:: Work request 1 ::
In the lesson plan excerpt, how much time is given to the Explore step?
:: Work request 2 ::
Give again everything in the lesson plan excerpt from "For this discussion, questions" down to "you can analyze.".
══ Text under study
For this discussion, questions you might address include, but are not limited to: What rules need to be in place? What is the workflow to add content? Will you repurpose content within the website, or will there be teasers that will entice the audience to the other publications? Be sure to pause and give ample time for students to think and respond. Embrace the uncomfortable silence!
2. Explore — 15 minutes
Students should explore a variety of websites in the showcase featured on the WordPress website. If your school happens to block WordPress, below is a list of a few school websites that you can analyze.
════
══ Data provided
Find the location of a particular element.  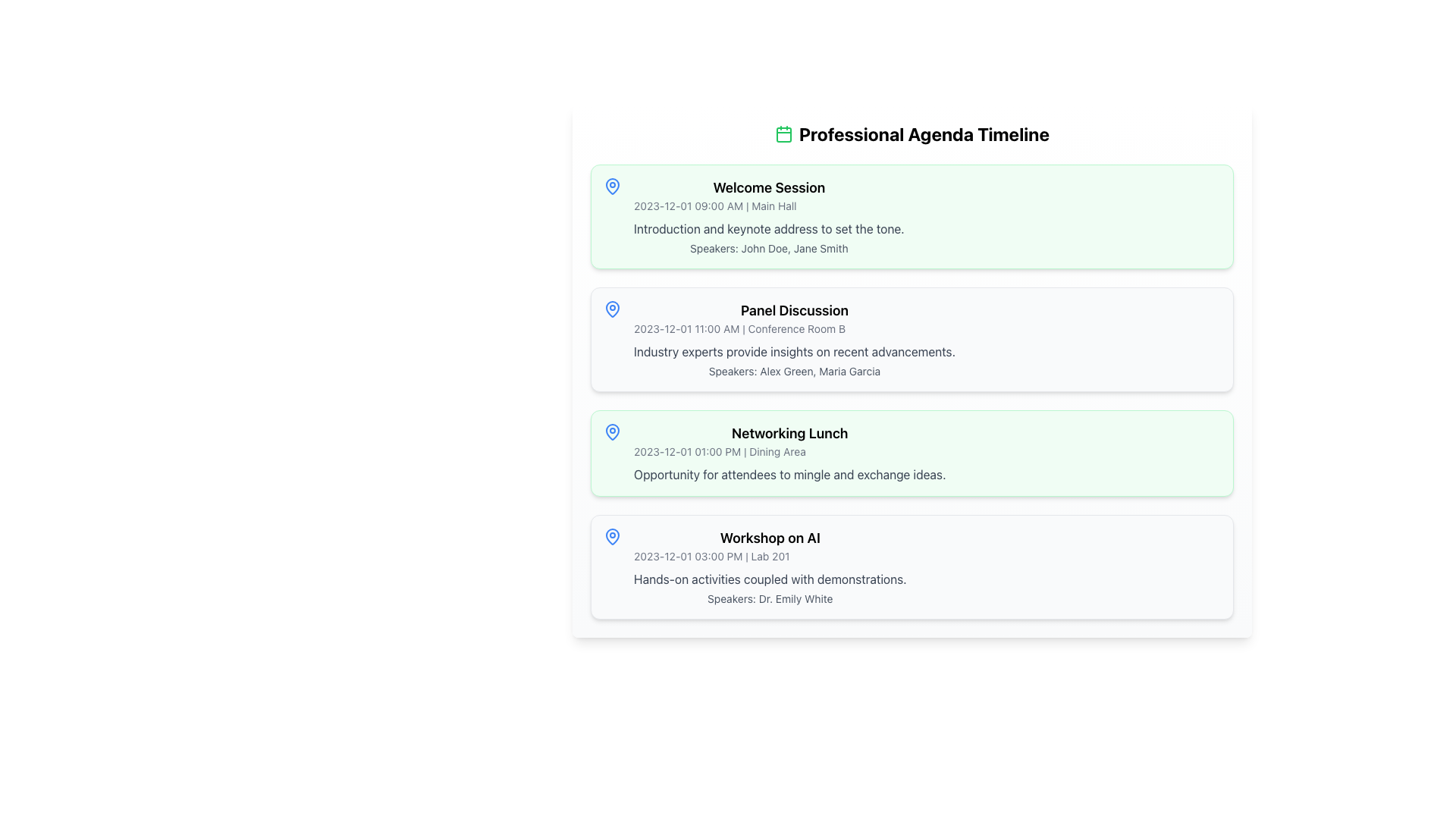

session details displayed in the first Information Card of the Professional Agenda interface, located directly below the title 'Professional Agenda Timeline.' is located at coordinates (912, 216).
════
:: Written solution 1 ::
15 minutes.

:: Written solution 2 ::
For this discussion, questions you might address include, but are not limited to: What rules need to be in place? What is the workflow to add content? Will you repurpose content within the website, or will there be teasers that will entice the audience to the other publications? Be sure to pause and give ample time for students to think and respond. Embrace the uncomfortable silence!
2. Explore — 15 minutes
Students should explore a variety of websites in the showcase featured on the WordPress website. If your school happens to block WordPress, below is a list of a few school websites that you can analyze.